Let me slightly amend something I said earlier... In all fairness, the medical doctors I have dealt with DID ask a few things about my environment. For example: "What is your job?" "Have you had any contact with benzene?" Typical stuff like that... but it didn't go much deeper. And of course there was considerable medical history that we discussed.

Speaking of medical history, one of the first things that I did -- and this was of GREAT interest to me but didn't seem to be of much interest to the doctors -- I went back and tried to gather up ALL the CBCs (and other blood work) that had EVER been done on me from all of the doctors that I had ever been to. Since I had not moved much, most of my reports were located within a 30-mile radius of home, but still, it took considerable effort and persistence on my part. I went to my hometown doctor, a doc-in-the-box that I had been to a few times, a couple of different ENTs, a lung doctor, and a few others I had been to for various things through the years.

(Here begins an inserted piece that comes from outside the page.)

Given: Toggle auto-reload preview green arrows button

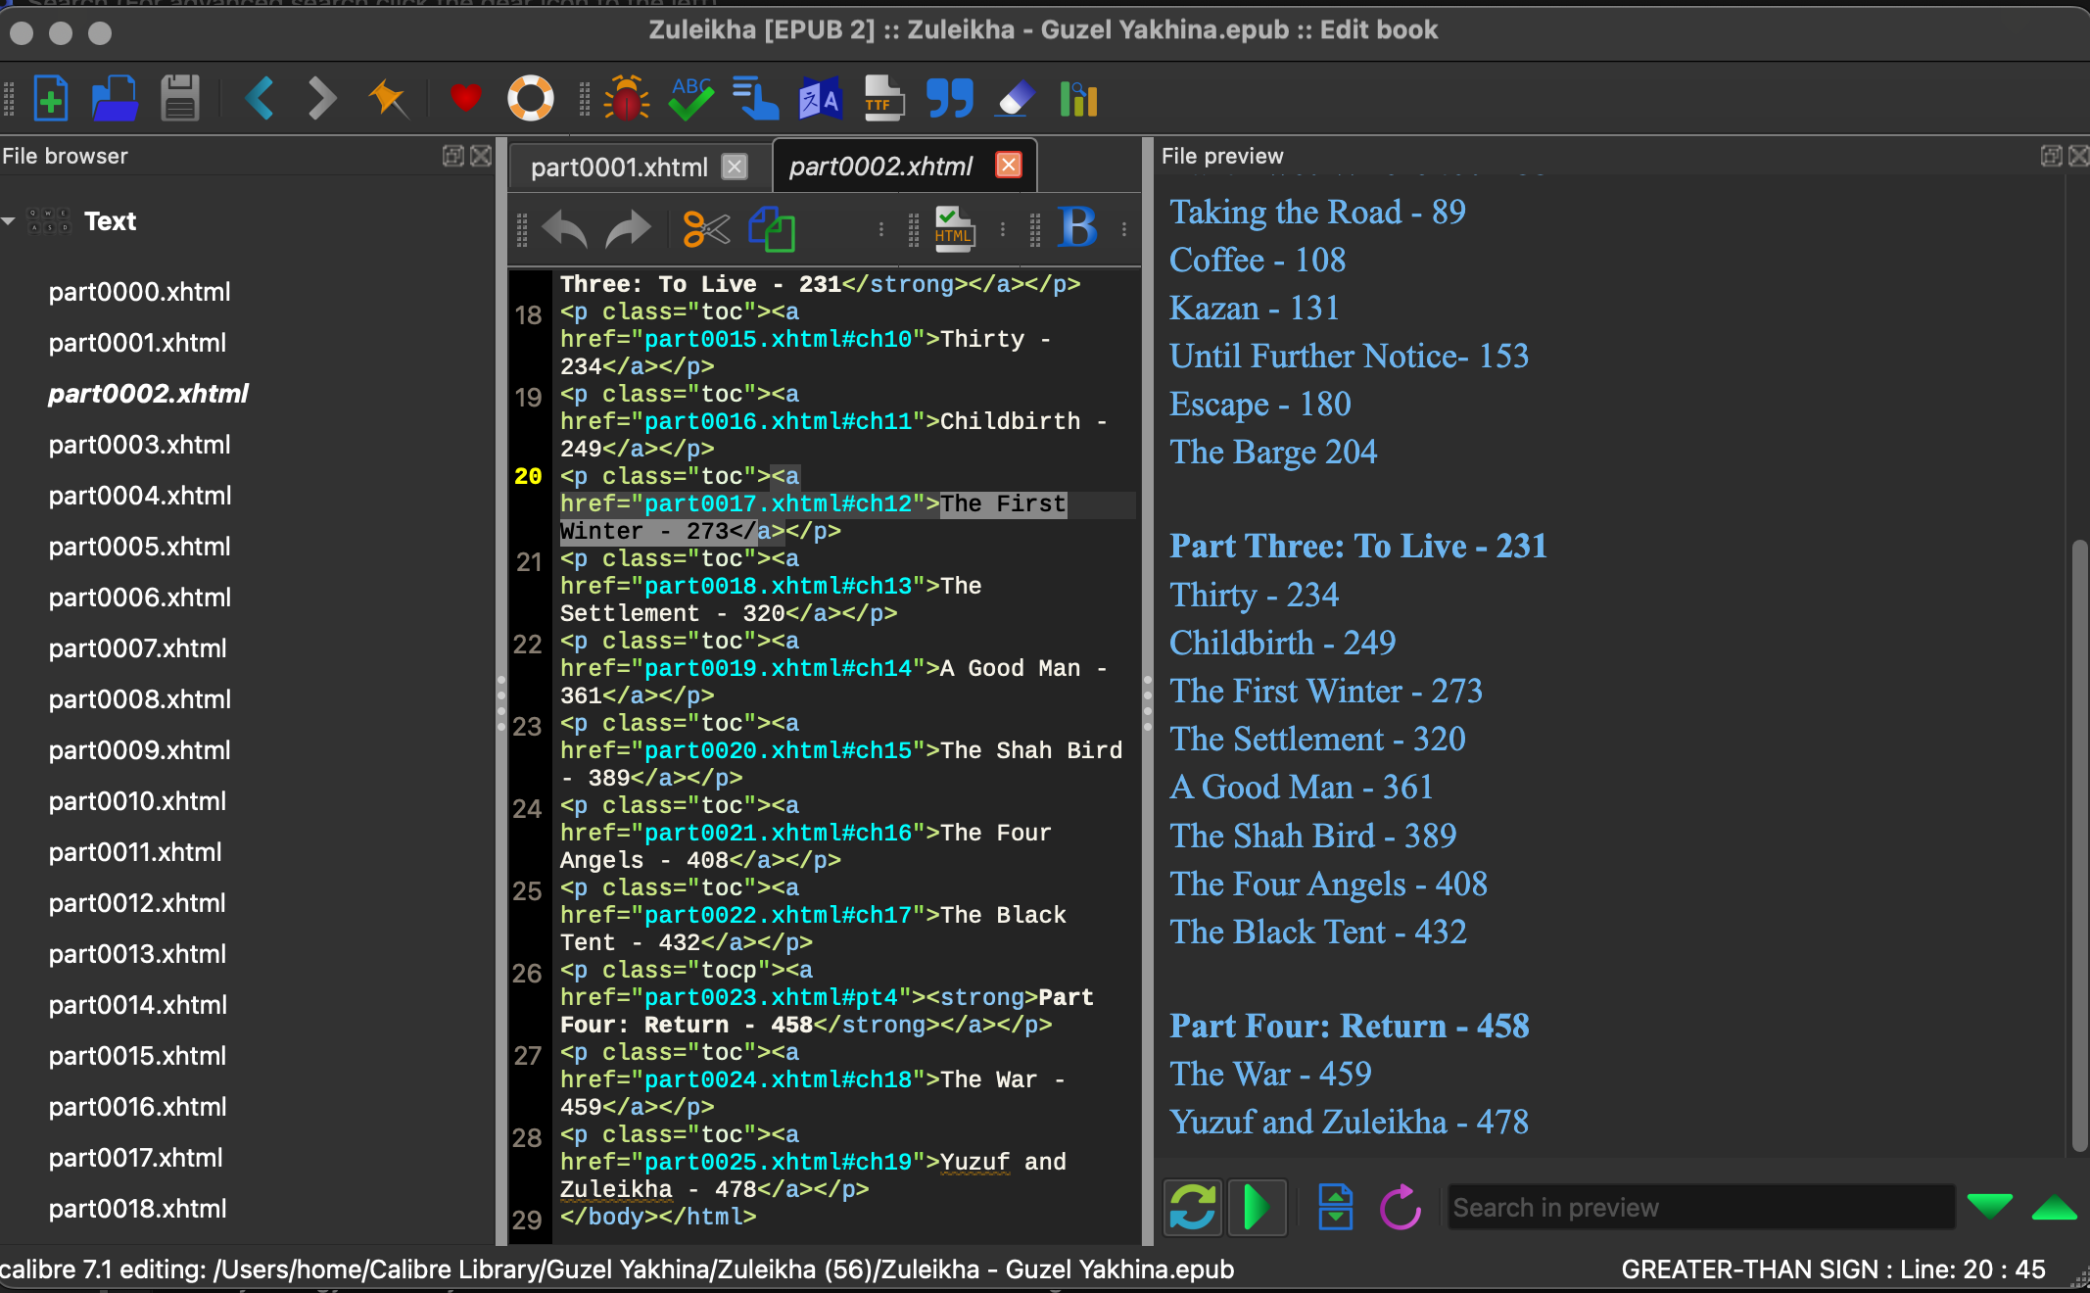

I was not able to retrieve all the CBCs, but I found enough to piece together a decent picture of my counts from about 10 years before my pancytopenia was "noticed" in 2000. From this information, it looked like my counts were always on the lower end of normal -- but not below normal. (Perhaps they were trending downward very slowly even back then?). This information was available, but it was totally up to me to take the the initiative and go out and collect it. Helpful? I don't know. Interesting? Definitely!

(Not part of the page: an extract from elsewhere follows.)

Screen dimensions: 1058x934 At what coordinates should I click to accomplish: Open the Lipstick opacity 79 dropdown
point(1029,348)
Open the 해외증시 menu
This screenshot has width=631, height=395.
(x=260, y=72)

My point in all of this discussion is -- I feel at this point my doctors are just watching and reacting to symptoms as they slowly present themselves. I understand that maybe that is just the nature of this beast -- this is a very rare condition and they do not know what else to do but to watch and react... And, when we think of percentages of patients and how they can help the most people with their limited time, doctors are very busy... and I am just one patient among their many patients, and I happen to have a near-unique problem. They just cannot afford to spend much time on me when so many others are out there they can help. I totally get that.

But when it appears that my bone marrow is failing in slow motion over a period of several years, it seems there is time to check some things, to probe into environmental factors, and to try and identify things that might be slowly killing my bone marrow. So, if anyone is going to do this detective work, it is once again going to be me. However, I am not a doctor or a detective, so it is difficult sometimes to know quite what to do or where to start.

Thank you, my friends, for your help and experiences and insights in all of this. Sorry for rambling on... Your responses have been very helpful, as is this forum in general.